Requirement A :: In the forum thread on a fine-tuning memory error, translate this sentence into Spanish: "I successfully managed to train the 7B model before with the same parameters and scripts."
Requirement B :: From the forum thread on a fine-tuning memory error, write out the passage starting with "HamidShojanazeri avatar Oct" and going on through "in mem usage.".

Exercise text ::

= Beginning of Section =

HamidShojanazeri avatar Oct 29 '23 19:10 HamidShojanazeri

@HamidShojanazeri Thanks for your information. I think I am using FSDP and PEFT on the training task. The training arguments are as follows: CUDA_VISIBLE_DEVICES=0,1,2,3,4,5,6,7 torchrun --nnodes 1 --nproc_per_node 8 finetuning.py
--enable_fsdp --pure_bf16 --low_cpu_fsdp --use_peft
--peft_method lora
--batch_size_training 1 --gradient_accumulation_steps 4 --num_workers_dataloader 4 --num_epochs 2 --model_name ${local_path_of_the_weights} --dist_checkpoint_root_folder model_checkpoints --dist_checkpoint_folder fine-tuned --output_dir ${output}

I successfully trained and saved a LoRA adapter for a 7B model, using the same codes, but OOM occurred when I did the same on a 34B model. Later this week I will train the 7B model again, and record the GPU status when saving the adapter, to see if there will be a boost in mem usage.

cyrishe avatar Oct 30 '23 01:10 cyrishe

Hey @cyrishe ,

Did you manage to solve this issue? I am encountering the same problem while trying to finetune 70B with FSDP and PEFT on 5 A100 x 80GB. I successfully managed to train the 7B model before with the same parameters and scripts.

Mugheeera avatar Mar 18 '24 10:03 Mugheeera

@Mugheeera this sounds to be a transformers bug, trying need to do more investigation but to unblock you (similar to this issue).

I could repro this issue with transformers version of 4.38.1 which is from pip install, installing from src could resolve the issue transformers 4.39.0.dev0

git clone https://github.com/huggingface/transformers.git cd transformers/

pip install -e .

can you pls give it a try.

= End of Section =

Exercise data ::

= Beginning of Section =

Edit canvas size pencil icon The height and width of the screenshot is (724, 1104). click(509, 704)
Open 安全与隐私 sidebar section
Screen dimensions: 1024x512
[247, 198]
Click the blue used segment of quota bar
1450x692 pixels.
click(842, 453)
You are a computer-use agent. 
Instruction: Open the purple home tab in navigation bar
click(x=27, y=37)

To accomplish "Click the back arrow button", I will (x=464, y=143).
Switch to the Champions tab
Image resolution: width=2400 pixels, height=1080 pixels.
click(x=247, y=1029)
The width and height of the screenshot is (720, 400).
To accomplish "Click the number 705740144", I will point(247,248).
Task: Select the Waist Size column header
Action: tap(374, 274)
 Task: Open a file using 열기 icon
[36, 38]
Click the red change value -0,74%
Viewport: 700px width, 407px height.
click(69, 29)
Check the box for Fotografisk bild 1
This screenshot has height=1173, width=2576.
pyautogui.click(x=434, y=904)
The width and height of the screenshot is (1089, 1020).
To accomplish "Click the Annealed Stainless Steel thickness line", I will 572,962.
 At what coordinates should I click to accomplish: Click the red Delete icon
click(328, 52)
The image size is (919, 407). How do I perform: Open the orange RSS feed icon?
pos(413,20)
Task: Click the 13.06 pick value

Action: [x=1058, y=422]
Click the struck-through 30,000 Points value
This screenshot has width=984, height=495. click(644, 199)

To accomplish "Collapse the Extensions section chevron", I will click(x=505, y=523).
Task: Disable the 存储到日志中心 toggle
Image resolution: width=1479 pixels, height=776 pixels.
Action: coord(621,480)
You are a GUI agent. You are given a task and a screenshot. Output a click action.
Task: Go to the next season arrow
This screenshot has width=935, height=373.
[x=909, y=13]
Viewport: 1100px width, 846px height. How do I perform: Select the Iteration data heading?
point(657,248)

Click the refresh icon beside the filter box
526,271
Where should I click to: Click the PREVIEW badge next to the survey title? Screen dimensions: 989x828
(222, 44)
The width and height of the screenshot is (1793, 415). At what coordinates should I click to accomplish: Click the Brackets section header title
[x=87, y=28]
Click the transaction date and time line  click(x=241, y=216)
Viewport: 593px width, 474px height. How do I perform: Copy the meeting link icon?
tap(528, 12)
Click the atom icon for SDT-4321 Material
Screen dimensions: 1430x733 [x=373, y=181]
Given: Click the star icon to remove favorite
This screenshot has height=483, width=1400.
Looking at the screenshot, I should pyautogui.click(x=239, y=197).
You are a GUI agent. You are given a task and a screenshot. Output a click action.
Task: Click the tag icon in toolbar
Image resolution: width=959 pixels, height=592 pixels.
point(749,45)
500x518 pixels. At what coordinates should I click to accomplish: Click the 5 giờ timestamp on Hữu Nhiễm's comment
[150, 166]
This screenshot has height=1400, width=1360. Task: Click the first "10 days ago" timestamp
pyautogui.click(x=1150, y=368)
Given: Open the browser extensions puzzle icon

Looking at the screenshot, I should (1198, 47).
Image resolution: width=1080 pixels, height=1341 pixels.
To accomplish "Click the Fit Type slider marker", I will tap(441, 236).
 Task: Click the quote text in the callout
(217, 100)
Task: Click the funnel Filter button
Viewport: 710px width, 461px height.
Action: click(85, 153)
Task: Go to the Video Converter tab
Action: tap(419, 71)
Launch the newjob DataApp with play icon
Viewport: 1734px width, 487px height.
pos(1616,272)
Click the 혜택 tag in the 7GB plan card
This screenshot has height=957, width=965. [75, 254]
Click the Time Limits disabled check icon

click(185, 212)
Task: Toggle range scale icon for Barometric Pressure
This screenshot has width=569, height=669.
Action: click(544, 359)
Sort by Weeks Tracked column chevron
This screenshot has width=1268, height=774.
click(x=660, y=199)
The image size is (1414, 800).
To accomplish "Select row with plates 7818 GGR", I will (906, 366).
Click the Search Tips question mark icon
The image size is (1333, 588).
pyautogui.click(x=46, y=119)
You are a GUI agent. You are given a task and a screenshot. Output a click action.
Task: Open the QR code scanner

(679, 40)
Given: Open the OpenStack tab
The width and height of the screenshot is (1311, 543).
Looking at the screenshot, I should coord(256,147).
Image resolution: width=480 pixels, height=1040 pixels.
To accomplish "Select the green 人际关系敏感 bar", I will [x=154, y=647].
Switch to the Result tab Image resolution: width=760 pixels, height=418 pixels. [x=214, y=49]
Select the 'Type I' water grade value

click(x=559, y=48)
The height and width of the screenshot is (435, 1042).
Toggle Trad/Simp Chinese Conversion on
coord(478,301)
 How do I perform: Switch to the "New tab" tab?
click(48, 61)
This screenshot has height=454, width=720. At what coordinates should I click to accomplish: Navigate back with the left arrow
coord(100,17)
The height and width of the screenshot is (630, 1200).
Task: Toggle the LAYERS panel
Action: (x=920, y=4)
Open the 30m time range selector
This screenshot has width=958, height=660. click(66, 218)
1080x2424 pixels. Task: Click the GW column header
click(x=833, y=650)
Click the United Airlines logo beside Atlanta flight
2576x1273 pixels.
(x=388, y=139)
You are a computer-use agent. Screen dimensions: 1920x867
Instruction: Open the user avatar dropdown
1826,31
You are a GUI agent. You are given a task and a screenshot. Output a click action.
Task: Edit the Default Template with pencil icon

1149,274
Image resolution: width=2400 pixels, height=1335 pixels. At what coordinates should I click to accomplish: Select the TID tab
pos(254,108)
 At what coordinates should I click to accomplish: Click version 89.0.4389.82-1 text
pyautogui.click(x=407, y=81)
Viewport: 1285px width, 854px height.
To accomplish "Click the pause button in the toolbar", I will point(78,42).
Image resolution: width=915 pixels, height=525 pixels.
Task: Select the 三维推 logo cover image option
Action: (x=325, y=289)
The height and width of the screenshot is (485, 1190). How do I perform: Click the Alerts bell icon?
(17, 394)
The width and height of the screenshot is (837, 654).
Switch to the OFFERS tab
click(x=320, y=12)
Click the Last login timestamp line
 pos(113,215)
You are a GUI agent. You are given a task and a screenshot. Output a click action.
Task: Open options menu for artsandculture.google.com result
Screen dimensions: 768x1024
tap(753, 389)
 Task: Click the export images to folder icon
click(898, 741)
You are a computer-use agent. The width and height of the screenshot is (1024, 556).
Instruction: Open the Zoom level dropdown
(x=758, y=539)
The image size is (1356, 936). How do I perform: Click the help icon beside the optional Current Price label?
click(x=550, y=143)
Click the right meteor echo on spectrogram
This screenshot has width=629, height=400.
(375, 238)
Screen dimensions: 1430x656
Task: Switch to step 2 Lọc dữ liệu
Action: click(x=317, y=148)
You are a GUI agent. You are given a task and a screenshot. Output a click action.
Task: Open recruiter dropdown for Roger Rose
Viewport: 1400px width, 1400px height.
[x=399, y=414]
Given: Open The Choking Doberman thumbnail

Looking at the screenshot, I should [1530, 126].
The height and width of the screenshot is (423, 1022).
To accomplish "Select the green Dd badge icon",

= End of Section =

Expected answer A :: Antes logré entrenar con éxito el modelo 7B con los mismos parámetros y scripts.

Expected answer B ::
HamidShojanazeri avatar Oct 29 '23 19:10 HamidShojanazeri

@HamidShojanazeri Thanks for your information. I think I am using FSDP and PEFT on the training task. The training arguments are as follows: CUDA_VISIBLE_DEVICES=0,1,2,3,4,5,6,7 torchrun --nnodes 1 --nproc_per_node 8 finetuning.py
--enable_fsdp --pure_bf16 --low_cpu_fsdp --use_peft
--peft_method lora
--batch_size_training 1 --gradient_accumulation_steps 4 --num_workers_dataloader 4 --num_epochs 2 --model_name ${local_path_of_the_weights} --dist_checkpoint_root_folder model_checkpoints --dist_checkpoint_folder fine-tuned --output_dir ${output}

I successfully trained and saved a LoRA adapter for a 7B model, using the same codes, but OOM occurred when I did the same on a 34B model. Later this week I will train the 7B model again, and record the GPU status when saving the adapter, to see if there will be a boost in mem usage.